▸ Available data
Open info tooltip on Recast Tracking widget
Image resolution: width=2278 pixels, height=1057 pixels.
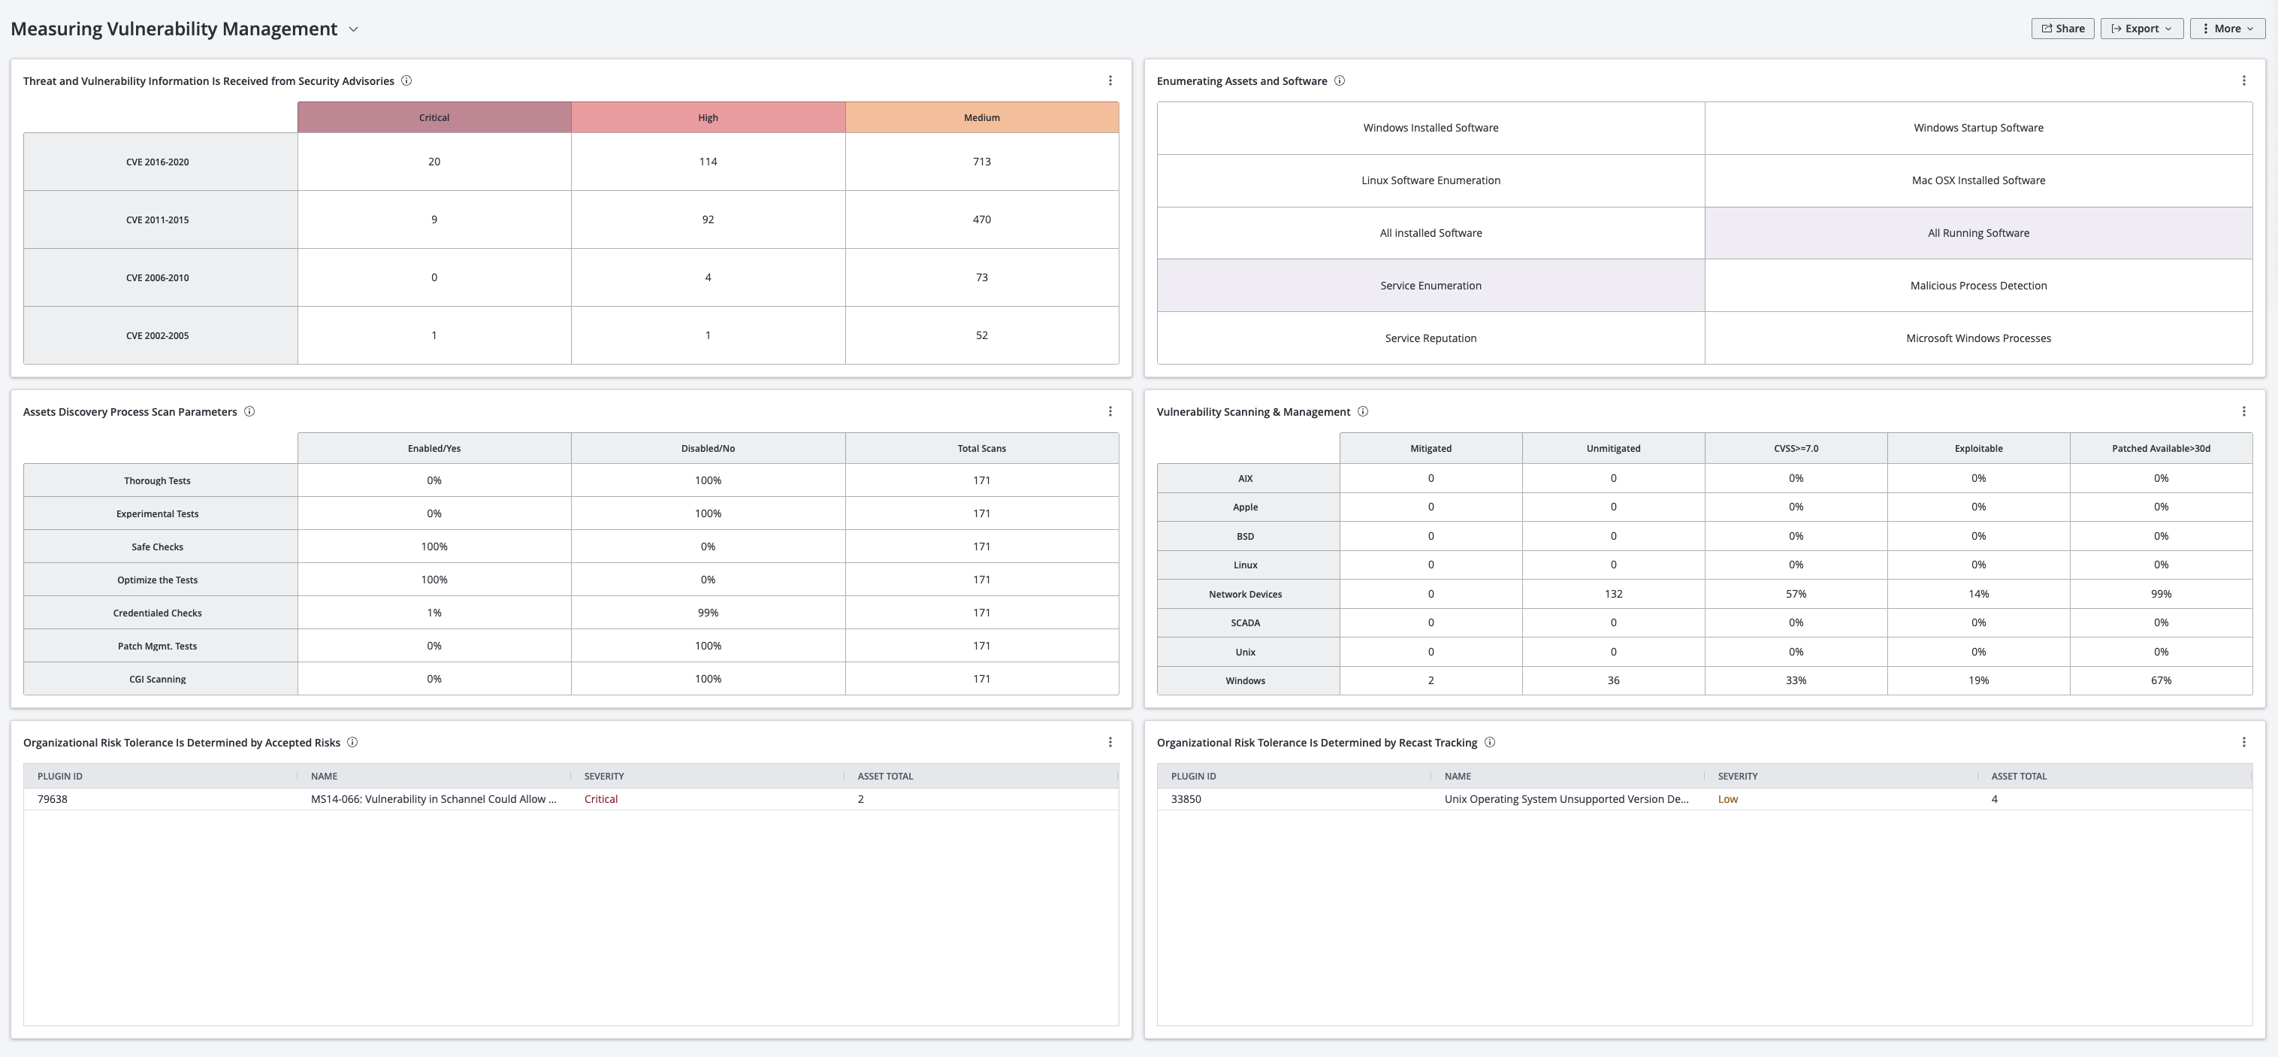pyautogui.click(x=1490, y=742)
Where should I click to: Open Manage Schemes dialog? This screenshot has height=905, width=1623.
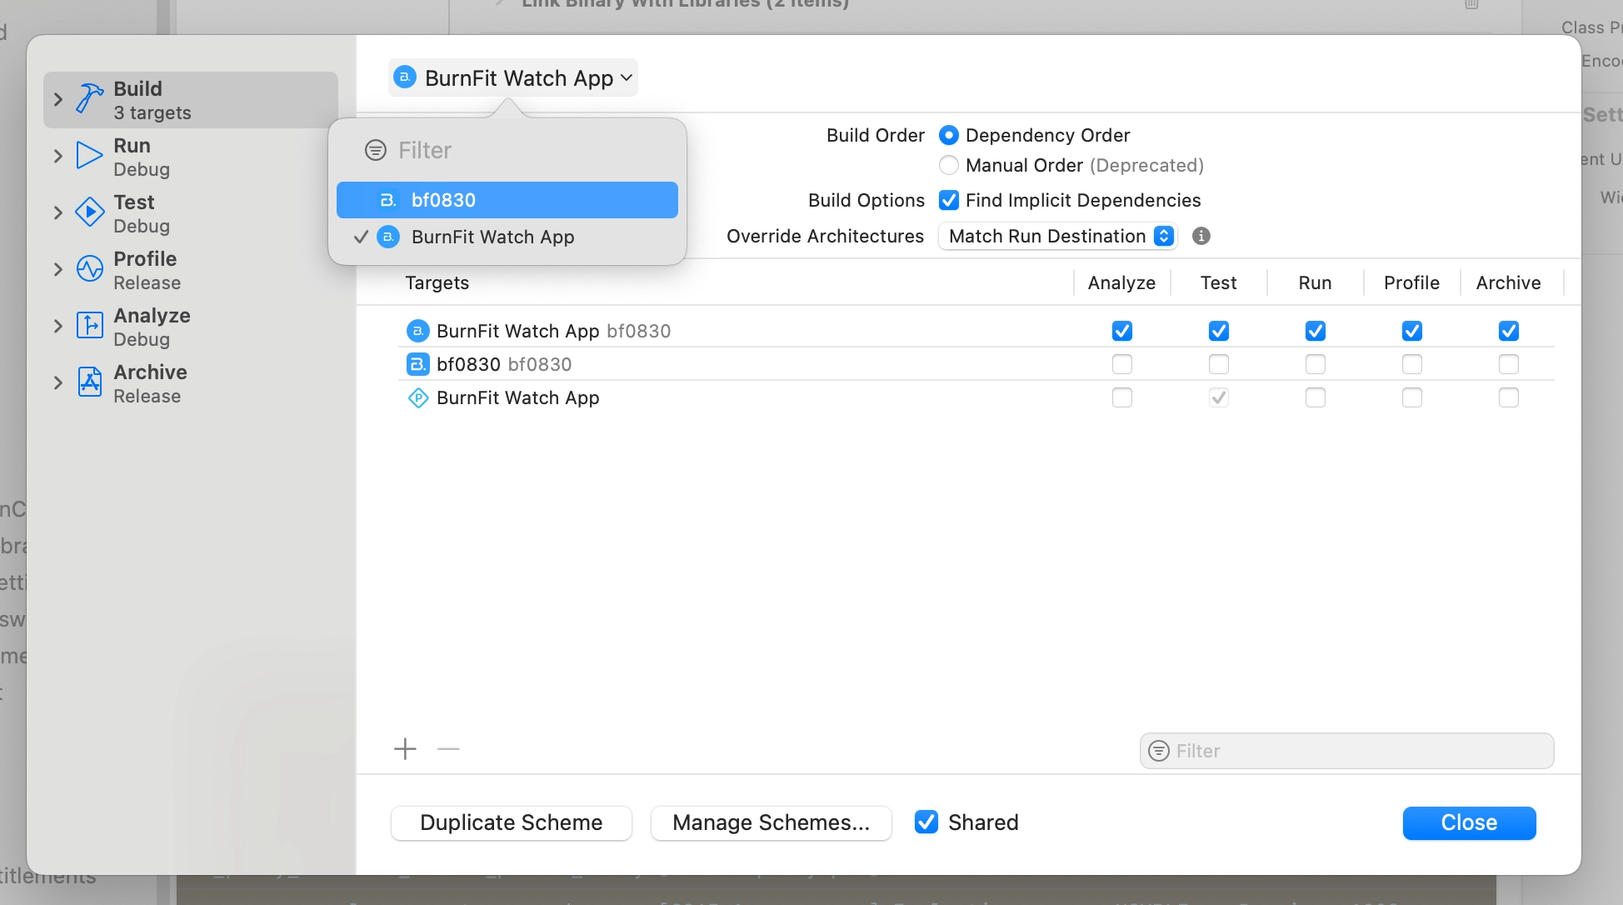[x=771, y=823]
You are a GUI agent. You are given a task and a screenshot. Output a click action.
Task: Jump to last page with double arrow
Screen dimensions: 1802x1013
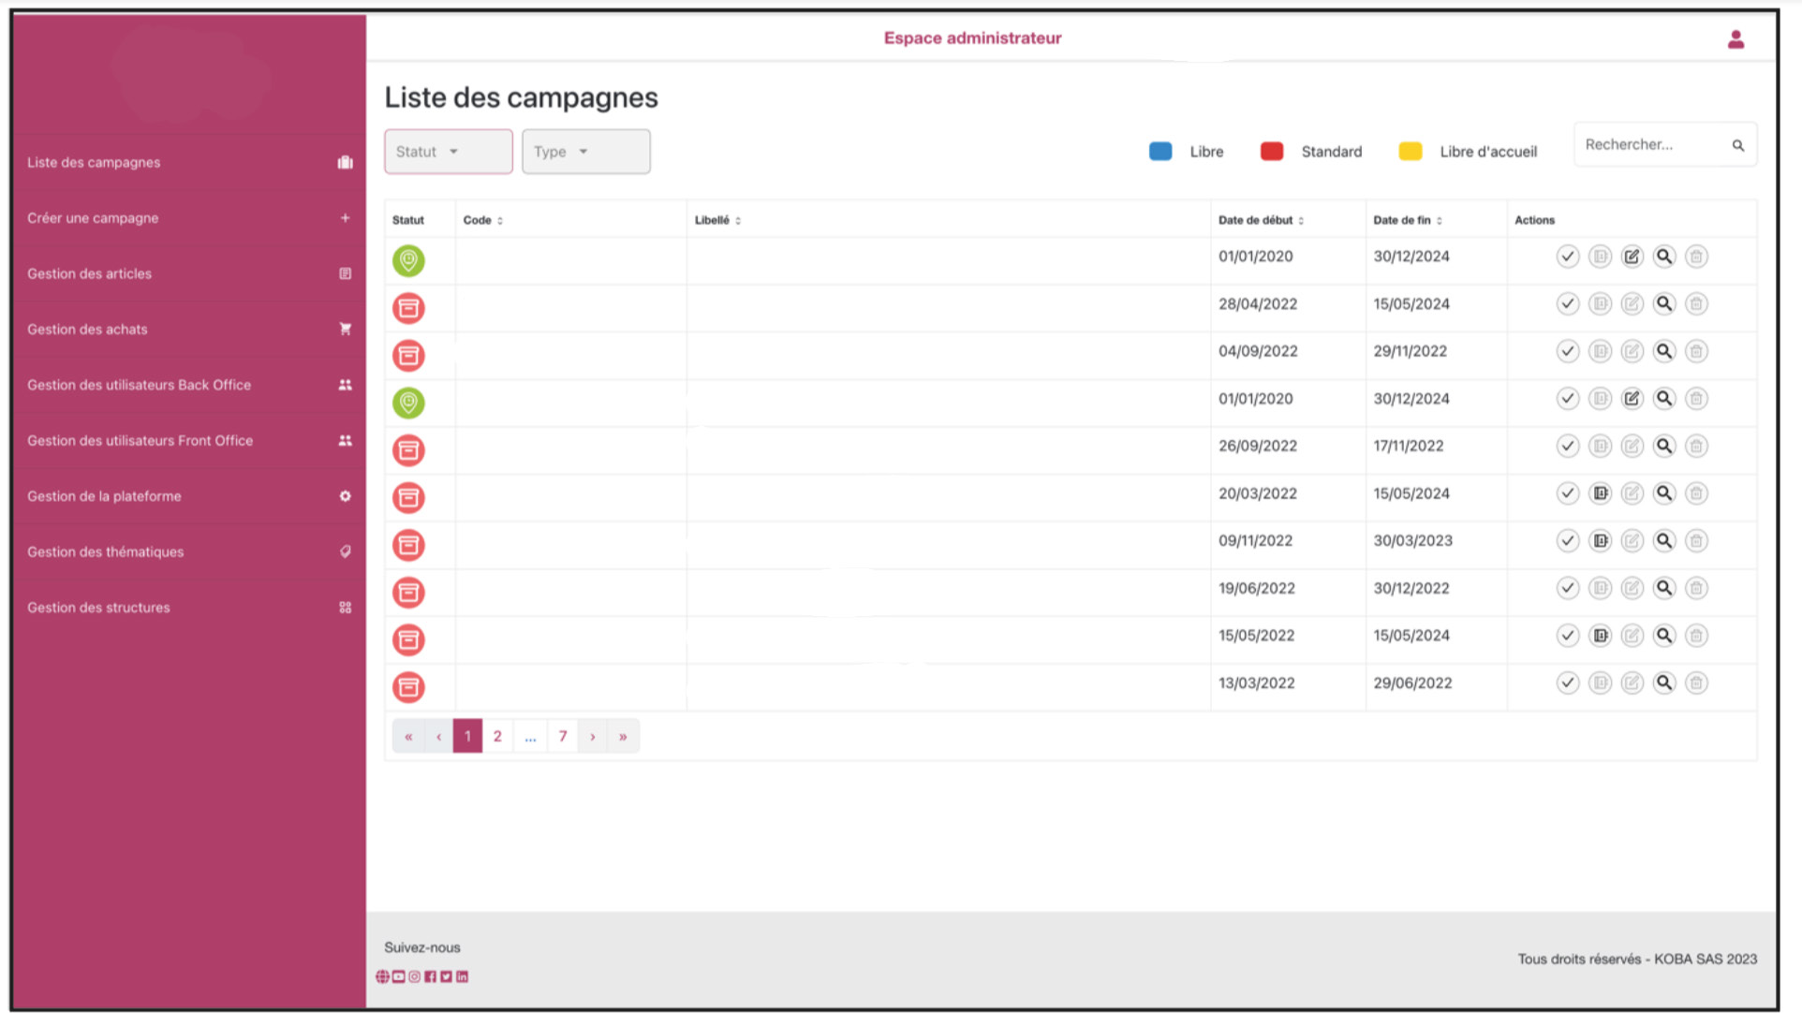[x=623, y=737]
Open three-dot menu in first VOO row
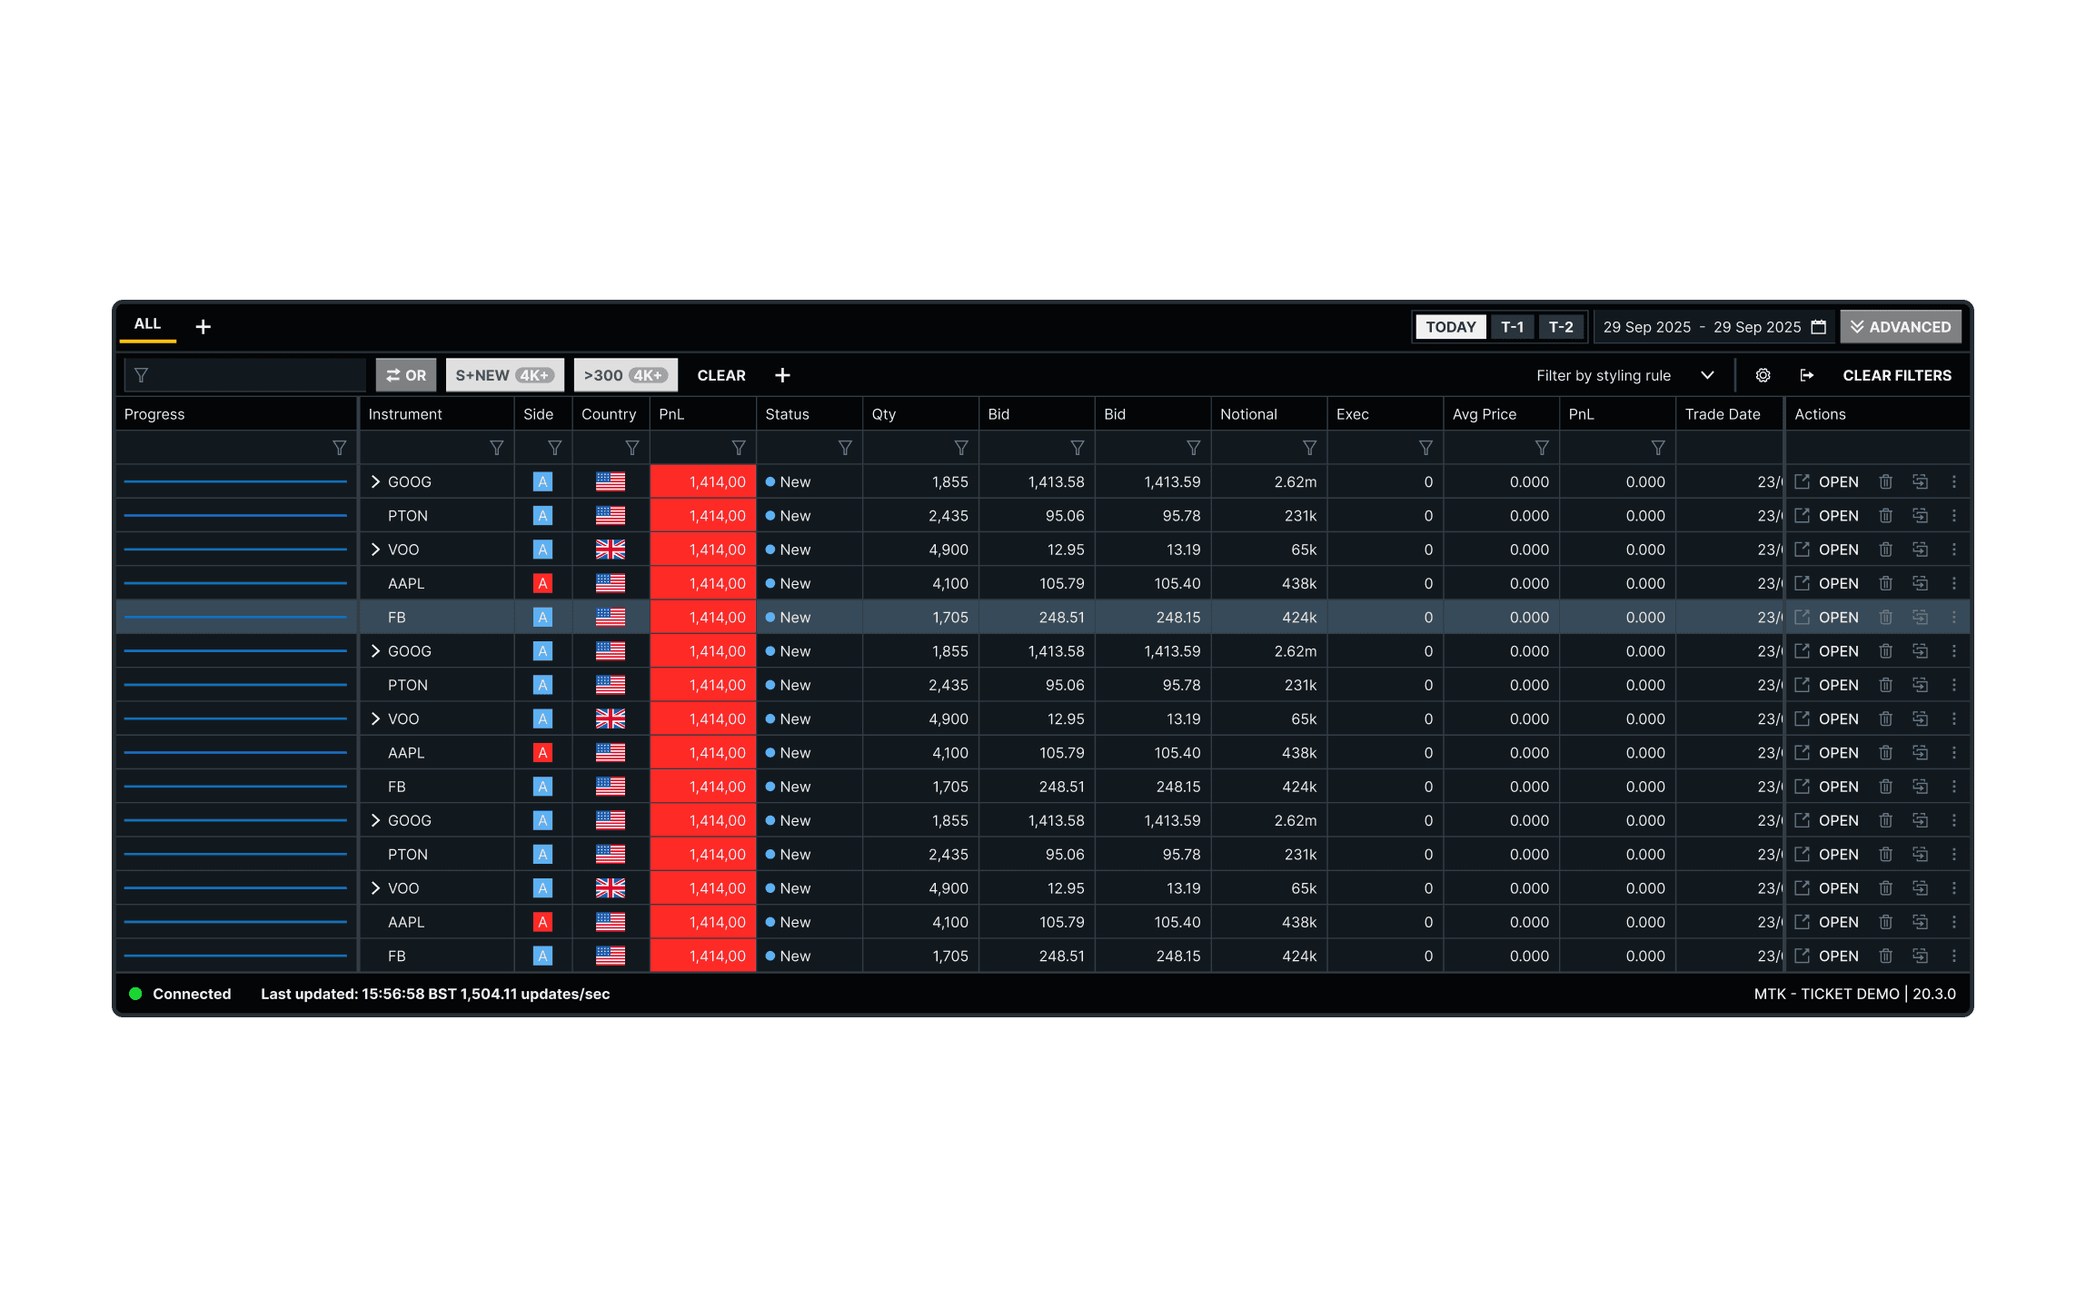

▸ What the exercise asks
Copy out exactly the material that runs from the line with "Image resolution: width=2278" to the line with "Task: Jump to last page with double arrow", ends included, and leave the pictures behind.

▸ Task output
Image resolution: width=2278 pixels, height=1057 pixels.
pyautogui.click(x=1490, y=742)
Where should I click to: Open Manage Schemes dialog? This screenshot has height=905, width=1623.
[x=771, y=823]
You are a GUI agent. You are given a task and a screenshot. Output a click action.
Task: Jump to last page with double arrow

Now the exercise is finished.